Reproduce each of the following entries line for line, with no changes.

Item-finding entries
»»
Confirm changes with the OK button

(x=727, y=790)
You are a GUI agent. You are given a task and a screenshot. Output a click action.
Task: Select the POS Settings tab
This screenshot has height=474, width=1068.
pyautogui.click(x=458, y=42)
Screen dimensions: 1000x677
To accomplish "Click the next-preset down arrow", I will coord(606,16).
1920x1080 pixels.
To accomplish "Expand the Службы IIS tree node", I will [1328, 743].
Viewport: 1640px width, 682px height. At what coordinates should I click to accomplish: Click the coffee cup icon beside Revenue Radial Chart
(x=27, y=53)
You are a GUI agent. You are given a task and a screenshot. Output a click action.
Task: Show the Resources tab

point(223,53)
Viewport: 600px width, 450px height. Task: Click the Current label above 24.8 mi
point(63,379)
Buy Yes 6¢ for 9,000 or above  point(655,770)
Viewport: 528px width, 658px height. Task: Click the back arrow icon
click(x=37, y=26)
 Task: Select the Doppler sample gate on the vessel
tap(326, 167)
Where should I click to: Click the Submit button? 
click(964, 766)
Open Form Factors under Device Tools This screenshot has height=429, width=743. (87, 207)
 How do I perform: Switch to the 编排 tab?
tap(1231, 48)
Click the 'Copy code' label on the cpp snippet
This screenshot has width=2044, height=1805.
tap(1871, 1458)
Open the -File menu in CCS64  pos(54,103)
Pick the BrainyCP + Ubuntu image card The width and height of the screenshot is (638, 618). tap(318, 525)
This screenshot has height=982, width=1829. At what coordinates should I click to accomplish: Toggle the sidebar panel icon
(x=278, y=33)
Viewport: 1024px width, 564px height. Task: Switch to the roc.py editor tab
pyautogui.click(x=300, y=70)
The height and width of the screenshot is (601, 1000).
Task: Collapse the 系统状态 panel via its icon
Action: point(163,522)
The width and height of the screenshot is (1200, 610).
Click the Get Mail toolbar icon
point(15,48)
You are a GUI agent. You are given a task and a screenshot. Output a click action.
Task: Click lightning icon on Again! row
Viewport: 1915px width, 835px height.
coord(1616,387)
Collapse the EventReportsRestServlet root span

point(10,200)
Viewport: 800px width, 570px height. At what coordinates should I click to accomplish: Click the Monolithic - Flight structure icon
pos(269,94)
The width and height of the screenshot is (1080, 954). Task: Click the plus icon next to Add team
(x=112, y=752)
««
SOLUTION TO THIS PROBLEM
Confirm changes with the OK button

(x=727, y=790)
You are a GUI agent. You are given a task and a screenshot. Output a click action.
Task: Select the POS Settings tab
This screenshot has height=474, width=1068.
pyautogui.click(x=458, y=42)
Screen dimensions: 1000x677
To accomplish "Click the next-preset down arrow", I will coord(606,16).
1920x1080 pixels.
To accomplish "Expand the Службы IIS tree node", I will [1328, 743].
Viewport: 1640px width, 682px height. At what coordinates should I click to accomplish: Click the coffee cup icon beside Revenue Radial Chart
(x=27, y=53)
You are a GUI agent. You are given a task and a screenshot. Output a click action.
Task: Show the Resources tab

point(223,53)
Viewport: 600px width, 450px height. Task: Click the Current label above 24.8 mi
point(63,379)
Buy Yes 6¢ for 9,000 or above  point(655,770)
Viewport: 528px width, 658px height. Task: Click the back arrow icon
click(x=37, y=26)
 Task: Select the Doppler sample gate on the vessel
tap(326, 167)
Where should I click to: Click the Submit button? 
click(964, 766)
Open Form Factors under Device Tools This screenshot has height=429, width=743. (87, 207)
 How do I perform: Switch to the 编排 tab?
tap(1231, 48)
Click the 'Copy code' label on the cpp snippet
This screenshot has width=2044, height=1805.
tap(1871, 1458)
Open the -File menu in CCS64  pos(54,103)
Pick the BrainyCP + Ubuntu image card The width and height of the screenshot is (638, 618). tap(318, 525)
This screenshot has height=982, width=1829. At what coordinates should I click to accomplish: Toggle the sidebar panel icon
(x=278, y=33)
Viewport: 1024px width, 564px height. Task: Switch to the roc.py editor tab
pyautogui.click(x=300, y=70)
The height and width of the screenshot is (601, 1000).
Task: Collapse the 系统状态 panel via its icon
Action: point(163,522)
The width and height of the screenshot is (1200, 610).
Click the Get Mail toolbar icon
point(15,48)
You are a GUI agent. You are given a task and a screenshot. Output a click action.
Task: Click lightning icon on Again! row
Viewport: 1915px width, 835px height.
coord(1616,387)
Collapse the EventReportsRestServlet root span

point(10,200)
Viewport: 800px width, 570px height. At what coordinates should I click to accomplish: Click the Monolithic - Flight structure icon
pos(269,94)
The width and height of the screenshot is (1080, 954). Task: Click the plus icon next to Add team
(x=112, y=752)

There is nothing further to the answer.